À l’approche de l’examen d’un nouveau texte à l’Assemblée, l’exécutif affiche sa volonté de durcir les contrôles, quitte à recourir à des outils technologiques inédits pour vérifier la situation des allocataires.
Le Sénat a validé en novembre un projet de loi visant à renforcer la détection et la sanction des fraudes sociales et fiscales.
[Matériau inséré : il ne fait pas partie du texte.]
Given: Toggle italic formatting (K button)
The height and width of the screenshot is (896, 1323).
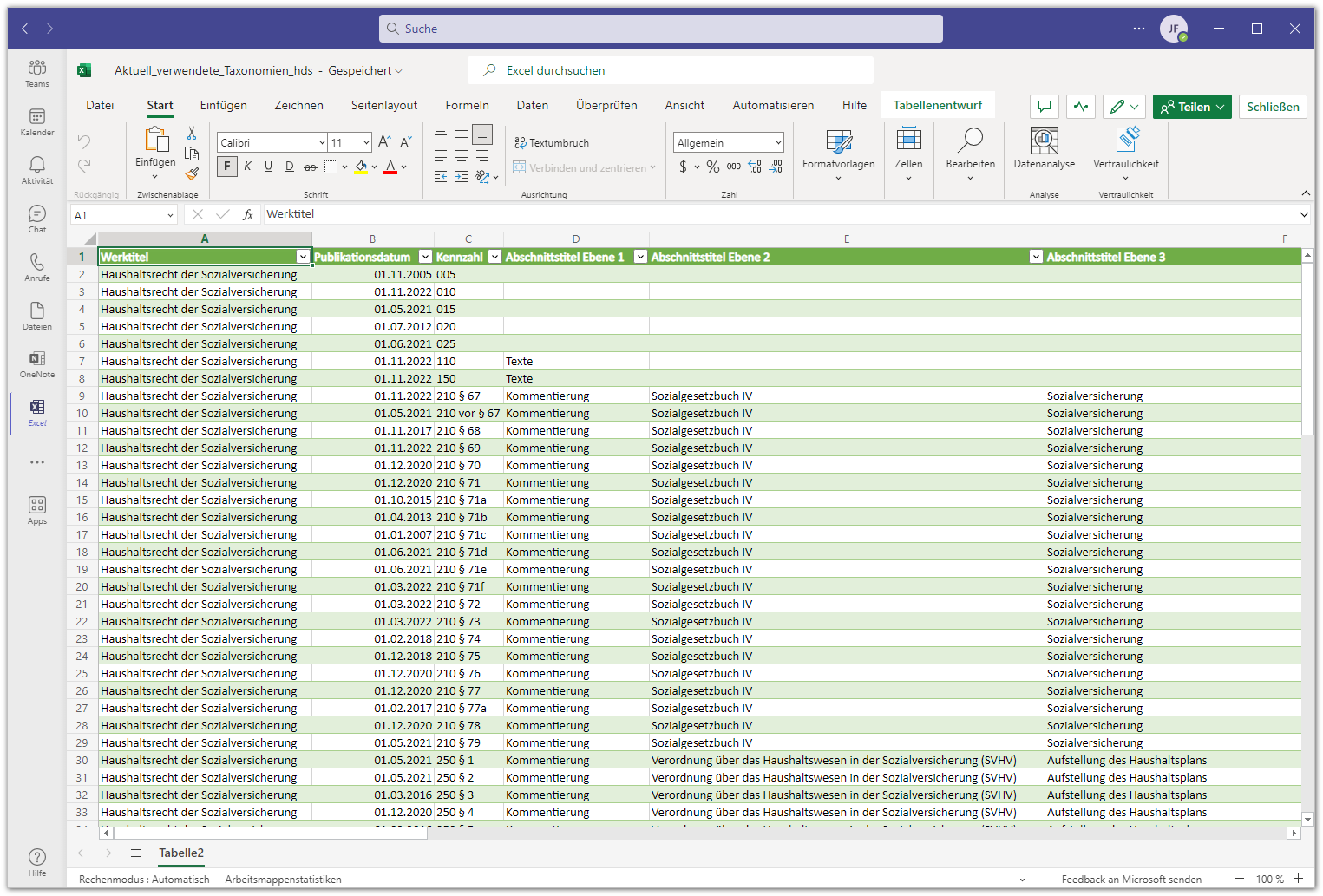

Le texte, désormais attendu à l’Assemblée nationale du 24 au 27 février, introduit des moyens de contrôle élargis ainsi que de nouvelles obligations pour les entreprises et les bénéficiaires de prestations.
Dans un entretien accordé au Le Journal du Dimanche, le ministre s’est déclaré favorable à des « mesures conservatoires » en cas de « suspicion sérieuse de fraude ». Il évoque la possibilité de suspendre allocations chômage ou prestations sociales le temps de l’enquête, à condition de disposer d’éléments probants.

Des relevés téléphoniques pour localiser les allocataires
Parmi les dispositifs envisagés, le texte permettrait à France Travail d’utiliser les relevés téléphoniques afin de vérifier le lieu de résidence des bénéficiaires. L’objectif affiché est de lutter contre certaines fraudes, notamment celles consistant à percevoir des indemnités tout en vivant à l’étranger.